Documents signed by Mary Queen of Scots discovered in Museum of Edinburgh
After decades spent unseen, a group of documents believed to have been signed by Mary Queen of Scots and relating to life in 16th-century Edinburgh have recently come to light at the Museum of Edinburgh.
Although information about them was held on file having been gifted in 1920, they were lost in storage before being unearthed during recent inventory and conservation work by curators at the museum.
The beautifully handwritten documents, carefully dated, numbered and signed, relate to and provide a fascinating insight into the busy commercial life of Edinburgh during the 16th century. Papers covering markets and the selling of meat sit alongside permits for London salt sellers to operate in the City and for the building of a bulwark (defensive wall) at Leith.
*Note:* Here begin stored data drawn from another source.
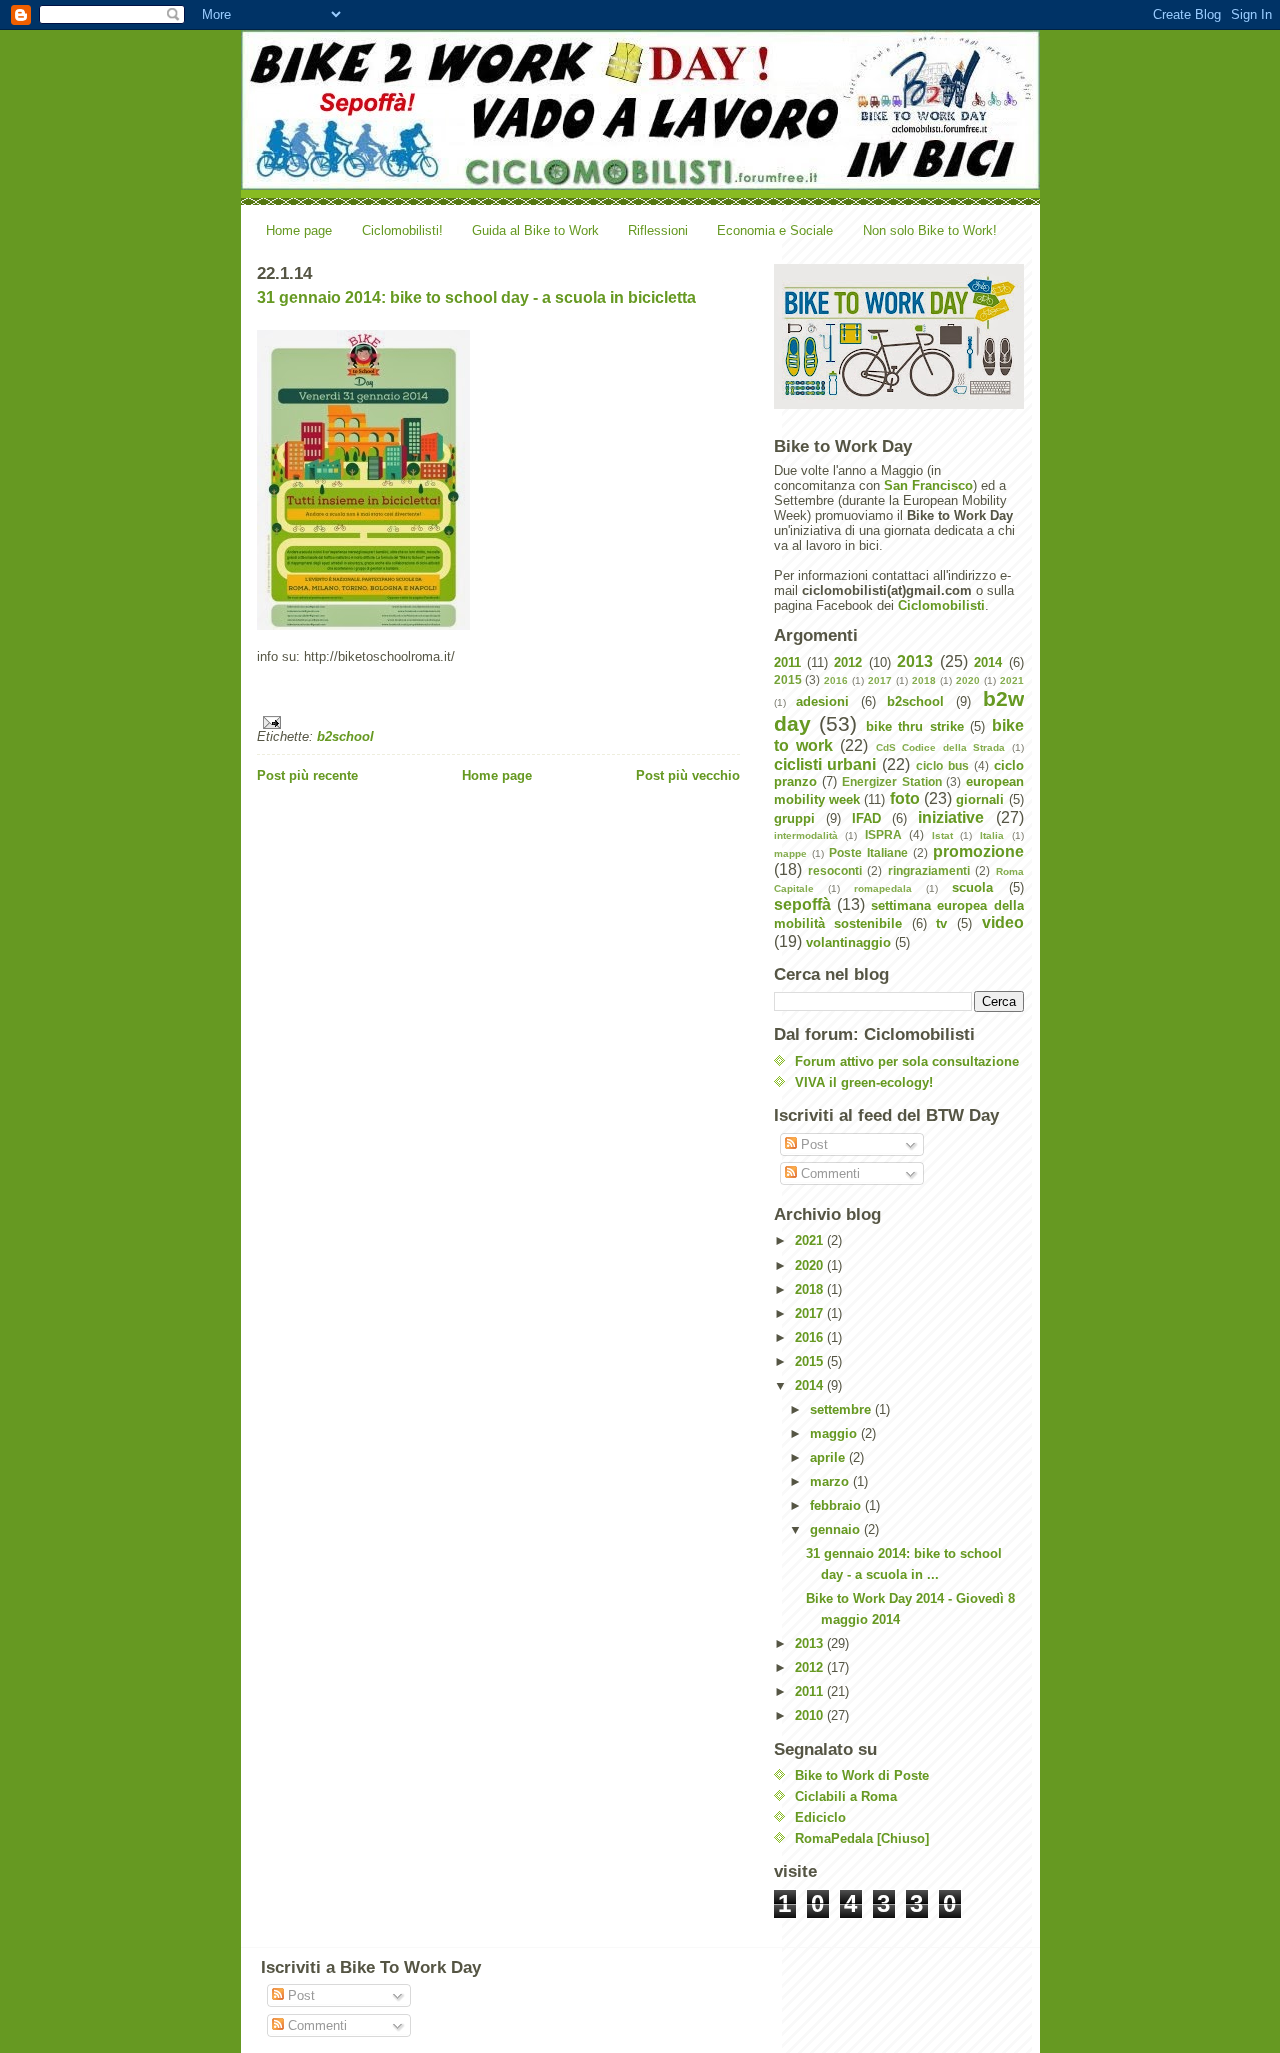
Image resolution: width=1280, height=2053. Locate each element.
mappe (790, 853)
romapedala (883, 888)
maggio (835, 1433)
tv (941, 923)
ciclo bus (942, 765)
The documents date from 1553 to 1567, and are signed variously by Mary, her then husband James Hepburn, 4th Earl of Bothwell
, and James, Duke of Chastlerault.
As part of the inventory and conservation process, the documents have been taken out of frames they were displayed in many years ago, causing new information to come to light: two of the documents include watermarks in the paper which can only be seen when they are held up to the light. One features a goat, the other a hand holding a flower (the latter is on the main image above).
For now, the documents will remain in safe storage at the Museum of Edinburgh given their fragile state. Future plans are to have the documents assessed by a conservator and for further research to be done on them by experts on Mary’s reign, after which the hope is to exhibit them for residents and visitors to enjoy. Meanwhile, the new discovery can be viewed via Capital Collections
Bridge to the past
Councillor Donald Wilson, Culture and Communities Convener at City of Edinburgh Council said: “Museum & Galleries Edinburgh hold thousands of historic treasures on behalf of the City and its visitors, many of which are on display in our venues. However, some items, such as these documents, are too fragile to be on long-term display, so putting them online is a great way to showcase them and tell their stories.”
Vicky Garrington, History Curator at Museum of Edinburgh added: “The documents provide us with an amazing bridge to the past. It’s incredible to think of Mary Queen of Scots reading through these documents before carefully applying her signature. We all know the story of Scotland’s queen, her eventful life and eventual execution, but in these documents, we see a different side to Mary. Here, she can be seen carefully managing the everyday affairs of Edinburgh and Scotland. These documents help us to better understand her reign”.